Спустя пять минут черный бронированный «мерс» Ниязбека остановился перед невысокой стеной частного дома.
По иронии судьбы, дом находился на самой охраняемой трассе города: именно по этой дороге ездил в парламент Гамзат Асланов. Двухэтажный каменный дом переходил в двухметровый забор вокруг участка, железные ворота вели прямо в гараж, и над вделанной в них калиткой висела камера наблюдения. Тротуар перед домом был тщательно подметен, а у выезда стояли два больших горшка с красными цветами. Собственно, все дома на правой стороне улицы выглядели так же, и только напротив дома стоял очень ветхий деревянный особнячок. В нем размещалось здание народного суда.
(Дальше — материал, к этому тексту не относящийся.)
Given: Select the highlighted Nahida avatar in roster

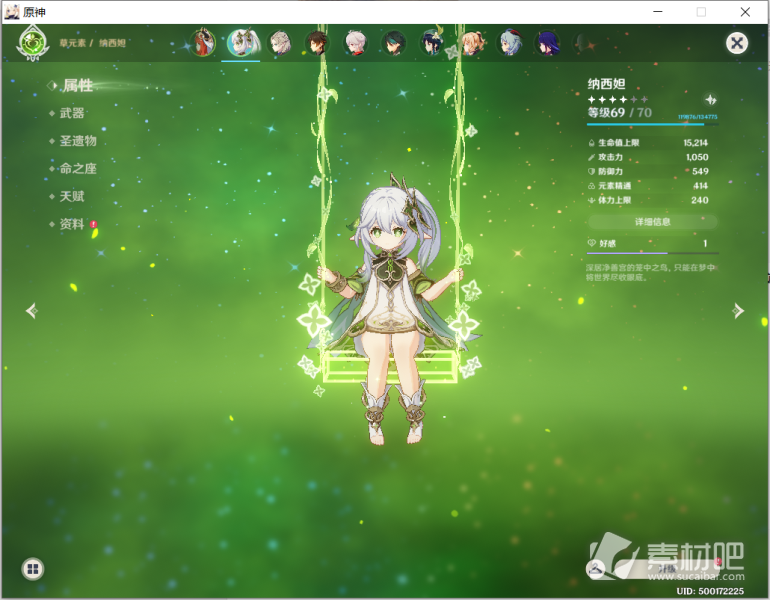Looking at the screenshot, I should pos(240,43).
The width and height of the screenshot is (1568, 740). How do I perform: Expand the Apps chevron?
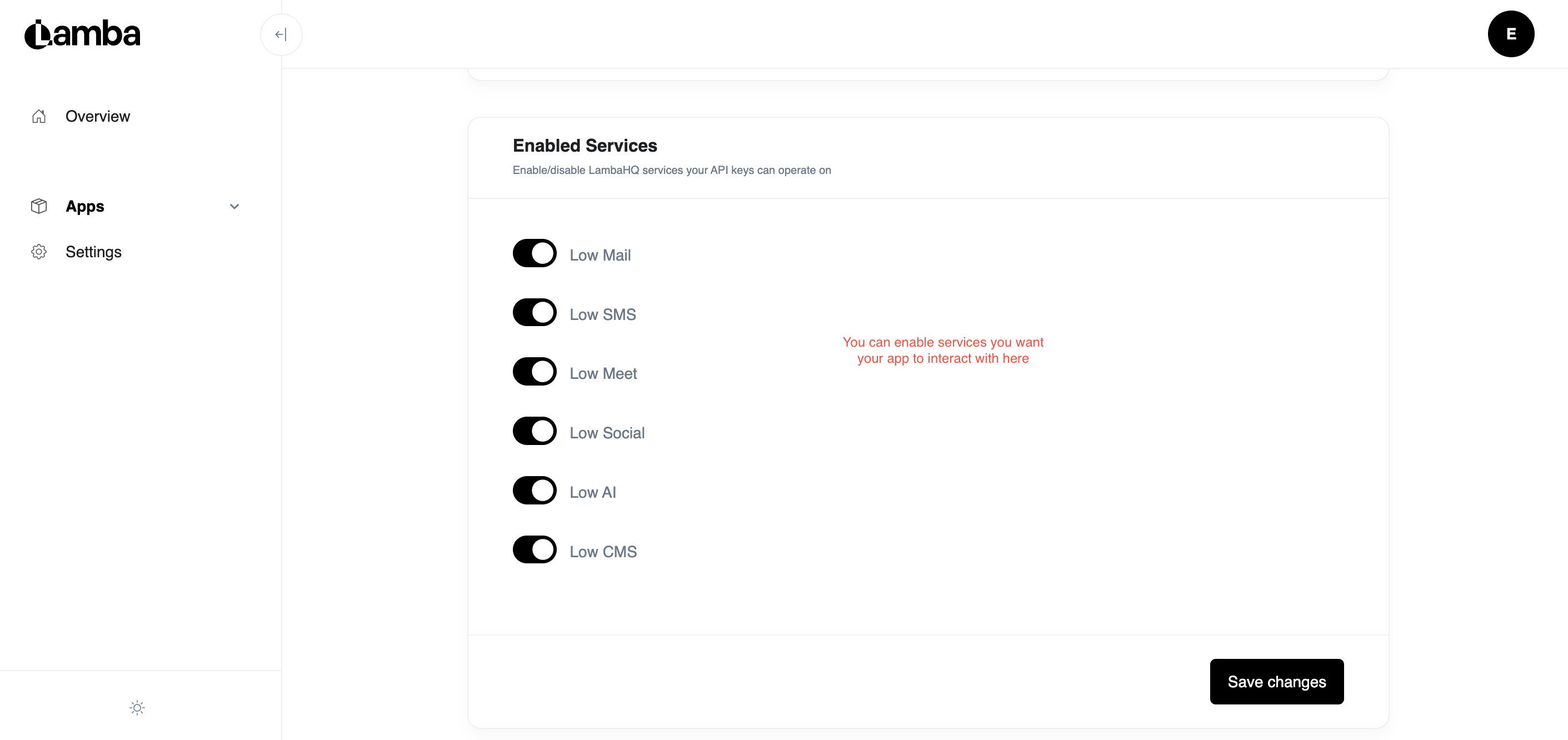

«Мерс» проехал на полметра вперед перед воротами и остановился, загораживая выезд. Ниязбек, отворив дверь, вышел из машины. Магомедсалих тоже хотел вылезти, но Ниязбек бросил: «Сиди» – и захлопнул дверь.
Джип сопровождения ждал в трех метрах. Из него вышли два охранника с автоматами, нерешительно потоптались и по жесту Ниязбека сели обратно внутрь.
Ниязбек остался на улице один. Быстро темнело; солнце заваливалось куда-то в море, вода на горизонте была цвета пламени, и внезапно поднявшийся ветер нес по улице обертки от «Сникерсов» и иссохшие стебли травы. Клумба перед зданием суда цвела белым, синим и красным. Ниязбек подошел к воротам, поднял ладони, словно показывая камере, что в руках у него нет оружия, и нажал на кнопку звонка.
На втором этаже дома, нависающем над воротами, двое человек с ужасом наблюдали за остановившимся «мерсом». Оба были чрезвычайно молоды: одному было шестнадцать, другому девятнадцать с половиной. Оба они были братьями и во всем походили друг на друга: высокие и по-юношески худые, в ветхих от пота майках и грязноватых штанах. У одного штаны были из камуфляжной ткани, у другого – тренировочные.
– Это же русские шайтаны! – прошептал тот, который помоложе, по имени Касим.
– Нет, – сказал другой, – это… это… О Аллах, это Ниязбек!